Tindakan yang Diperlukan:
• 1. Apa terjemahan bahasa Inggris dari kalimat "Theodore merasa bahwa sebuah relasi kasih harus monogamis." dalam teks kutipan?
• 2. Ringkaslah teks kutipan dalam dua kalimat.
• 3. Tampilkan bagian teks kutipan mulai dari "Di dalam buku" sampai dengan "dan mekanisasi manusia.".

Teks Kutipan:
—————

Dalam tulisan sebelumnya, saya membahas tentang kesebangunan antara manusia dan kecerdasan buatan (AI). Referensi perbandingan itu berasal dari buku Homo Deus karya Yuval Noah Harari dan film Her yang disutradarai Spike Jonze.
Di dalam buku keduanya itu, Yuval membahas tentang kemungkinan munculnya spesies Homo deus, yang dimulai dari penemuan AI. Sementara di film Her, entitas komputis AI menjadi salah satu tokoh utama. Ia memantik pertanyaan tentang makna individualitas dan mekanisasi manusia.
Dalam lanjutannya kali ini, saya akan membandingkan analisa Yuval tentang wujud Homo deus dan simbol-simbol yang ditampilkan film Her soal masa depan umat manusia dan kemanusiaan.
Singularitas
Theodore dan Samantha, menjalin hubungan cinta lintas entitas. Singkat kisah, mereka berpisah. Theodore merasa bahwa sebuah relasi kasih harus monogamis. Sementara Samantha tidak bisa demikian. Karena memang dia punya “hati” yang berbeda dengan manusia.

—————

Bagian Dataset:
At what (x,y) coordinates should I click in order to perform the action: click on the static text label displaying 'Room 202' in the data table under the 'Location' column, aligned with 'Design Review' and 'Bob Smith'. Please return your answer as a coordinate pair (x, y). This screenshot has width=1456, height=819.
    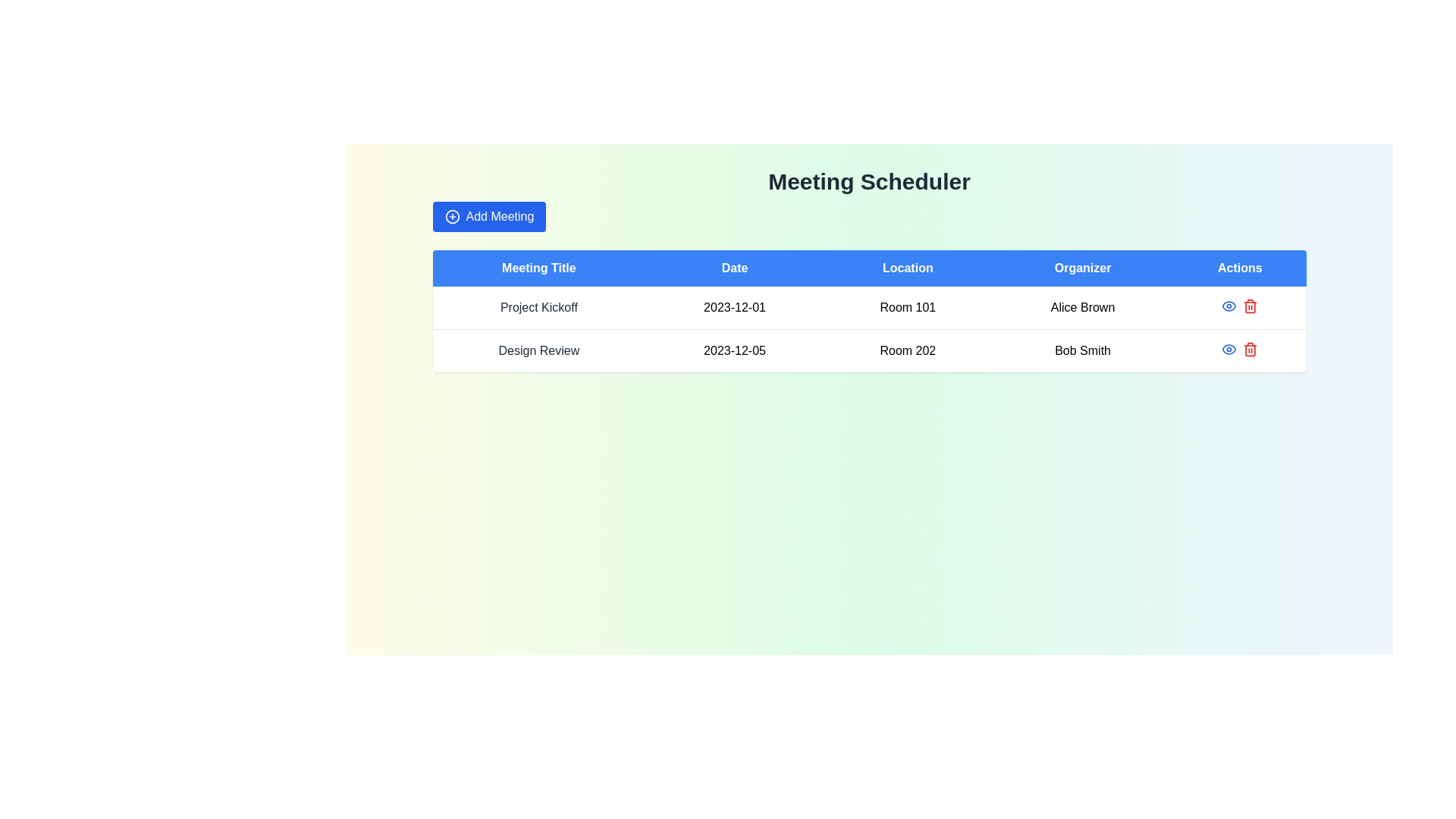
    Looking at the image, I should click on (908, 350).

—————

Jawaban Setiap Tugas:
• 1. Theodore felt that a loving relationship must be monogamous.

• 2. Penulis membandingkan manusia dan kecerdasan buatan dengan merujuk pada buku Homo Deus karya Yuval Noah Harari, yang membahas kemungkinan munculnya spesies Homo deus berawal dari penemuan AI. Penulis juga merujuk pada film Her garapan Spike Jonze, yang menjadikan AI salah satu tokoh utama dan mengisahkan Theodore dan Samantha yang menjalin hubungan cinta lintas entitas lalu berpisah karena Theodore menginginkan relasi monogamis, sedangkan Samantha tidak bisa demikian.

• 3.
Di dalam buku keduanya itu, Yuval membahas tentang kemungkinan munculnya spesies Homo deus, yang dimulai dari penemuan AI. Sementara di film Her, entitas komputis AI menjadi salah satu tokoh utama. Ia memantik pertanyaan tentang makna individualitas dan mekanisasi manusia.